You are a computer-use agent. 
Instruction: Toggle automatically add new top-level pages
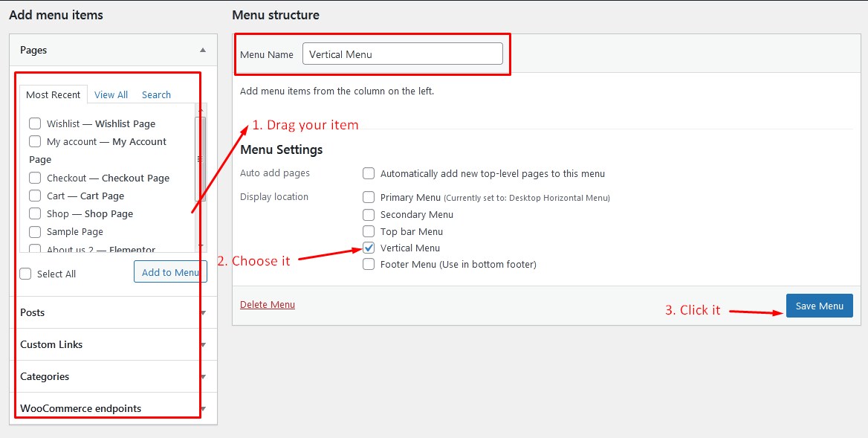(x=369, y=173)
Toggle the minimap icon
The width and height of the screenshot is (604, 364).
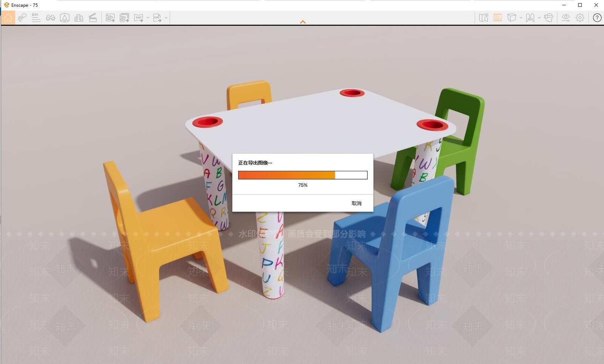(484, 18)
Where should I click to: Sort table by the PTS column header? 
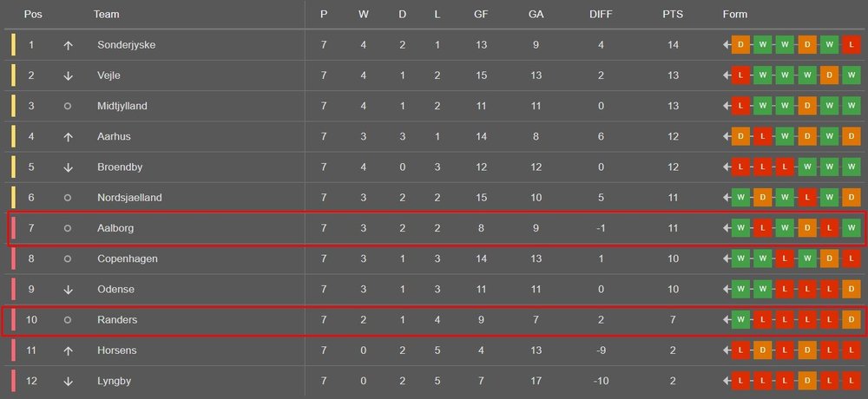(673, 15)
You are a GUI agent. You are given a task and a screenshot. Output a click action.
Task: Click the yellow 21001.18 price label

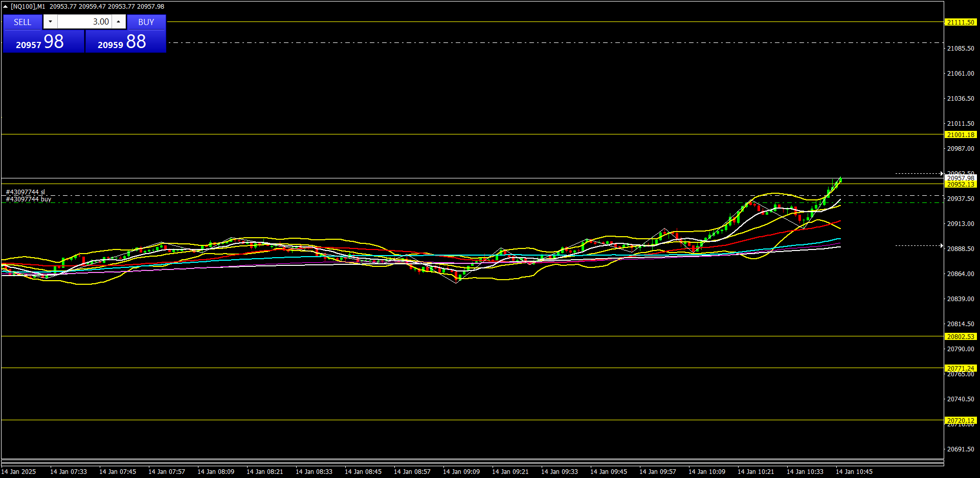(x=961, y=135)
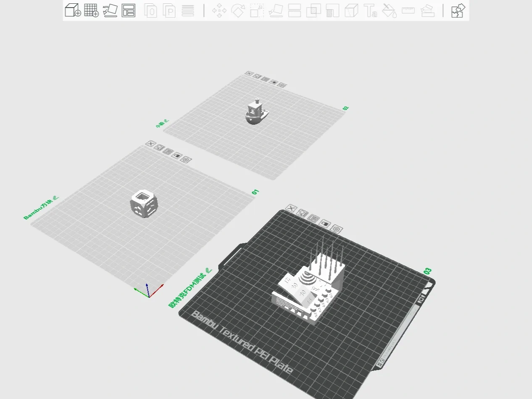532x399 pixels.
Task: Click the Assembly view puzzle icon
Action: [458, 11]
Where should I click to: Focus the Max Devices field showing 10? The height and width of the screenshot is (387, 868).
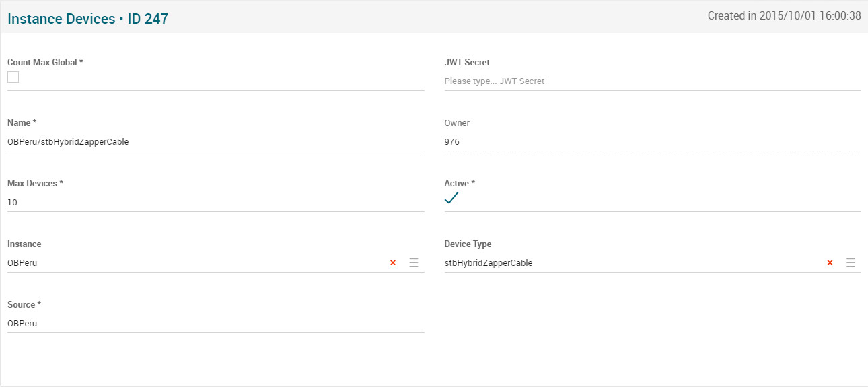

**Problem description:** Every line from the one with "Toggle the minimap icon" through the last line of the listing above must be written out exactly, and no picture may appear.

**Reply:**
Toggle the minimap icon
The width and height of the screenshot is (604, 364).
(484, 18)
Where should I click to: Sort table by the PTS column header? 
(673, 15)
You are a GUI agent. You are given a task and a screenshot. Output a click action.
Task: Click the yellow 21001.18 price label

(x=961, y=135)
532x399 pixels.
Task: Click the Assembly view puzzle icon
Action: [458, 11]
Where should I click to: Focus the Max Devices field showing 10? The height and width of the screenshot is (387, 868).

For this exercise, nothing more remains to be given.